§ What you need to do
From the line that contains "Where should I click to: Click" to the final line of the entries below, write out every line exactly as it appears, and nothing else.

Stored items:
·····

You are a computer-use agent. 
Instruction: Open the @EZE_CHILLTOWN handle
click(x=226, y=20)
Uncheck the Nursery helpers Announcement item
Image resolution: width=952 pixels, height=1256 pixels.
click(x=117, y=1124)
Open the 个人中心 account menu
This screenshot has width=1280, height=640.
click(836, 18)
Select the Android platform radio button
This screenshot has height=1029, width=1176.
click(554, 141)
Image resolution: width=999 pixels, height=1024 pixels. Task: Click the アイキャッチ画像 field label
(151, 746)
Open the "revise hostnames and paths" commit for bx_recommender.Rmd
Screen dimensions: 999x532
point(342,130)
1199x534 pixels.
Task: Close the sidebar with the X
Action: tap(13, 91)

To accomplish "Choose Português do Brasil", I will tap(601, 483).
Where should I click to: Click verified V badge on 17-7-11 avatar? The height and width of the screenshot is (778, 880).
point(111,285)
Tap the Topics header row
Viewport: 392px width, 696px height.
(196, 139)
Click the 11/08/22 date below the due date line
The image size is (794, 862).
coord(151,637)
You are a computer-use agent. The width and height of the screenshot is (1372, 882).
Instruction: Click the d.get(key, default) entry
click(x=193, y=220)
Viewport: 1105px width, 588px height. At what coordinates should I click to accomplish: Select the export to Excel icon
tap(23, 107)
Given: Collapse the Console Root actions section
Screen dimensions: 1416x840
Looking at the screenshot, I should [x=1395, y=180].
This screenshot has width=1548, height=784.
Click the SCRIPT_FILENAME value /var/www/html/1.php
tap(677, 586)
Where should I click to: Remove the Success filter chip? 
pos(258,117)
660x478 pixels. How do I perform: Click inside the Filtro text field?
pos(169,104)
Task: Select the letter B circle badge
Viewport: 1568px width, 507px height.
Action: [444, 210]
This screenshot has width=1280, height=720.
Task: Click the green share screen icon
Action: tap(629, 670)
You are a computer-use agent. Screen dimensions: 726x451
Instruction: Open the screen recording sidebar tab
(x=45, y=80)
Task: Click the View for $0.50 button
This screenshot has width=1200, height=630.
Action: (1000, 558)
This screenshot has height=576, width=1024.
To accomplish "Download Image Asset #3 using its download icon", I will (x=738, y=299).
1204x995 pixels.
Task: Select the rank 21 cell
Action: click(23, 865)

·····

§ Your response
Where should I click to: Click verified V badge on 17-7-11 avatar? The height and width of the screenshot is (778, 880).
point(111,285)
Tap the Topics header row
Viewport: 392px width, 696px height.
(196, 139)
Click the 11/08/22 date below the due date line
The image size is (794, 862).
coord(151,637)
You are a computer-use agent. The width and height of the screenshot is (1372, 882).
Instruction: Click the d.get(key, default) entry
click(x=193, y=220)
Viewport: 1105px width, 588px height. At what coordinates should I click to accomplish: Select the export to Excel icon
tap(23, 107)
Given: Collapse the Console Root actions section
Screen dimensions: 1416x840
Looking at the screenshot, I should [x=1395, y=180].
This screenshot has width=1548, height=784.
Click the SCRIPT_FILENAME value /var/www/html/1.php
tap(677, 586)
Where should I click to: Remove the Success filter chip? 
pos(258,117)
660x478 pixels. How do I perform: Click inside the Filtro text field?
pos(169,104)
Task: Select the letter B circle badge
Viewport: 1568px width, 507px height.
Action: [444, 210]
This screenshot has width=1280, height=720.
Task: Click the green share screen icon
Action: tap(629, 670)
You are a computer-use agent. Screen dimensions: 726x451
Instruction: Open the screen recording sidebar tab
(x=45, y=80)
Task: Click the View for $0.50 button
This screenshot has width=1200, height=630.
Action: (1000, 558)
This screenshot has height=576, width=1024.
To accomplish "Download Image Asset #3 using its download icon", I will (x=738, y=299).
1204x995 pixels.
Task: Select the rank 21 cell
Action: click(23, 865)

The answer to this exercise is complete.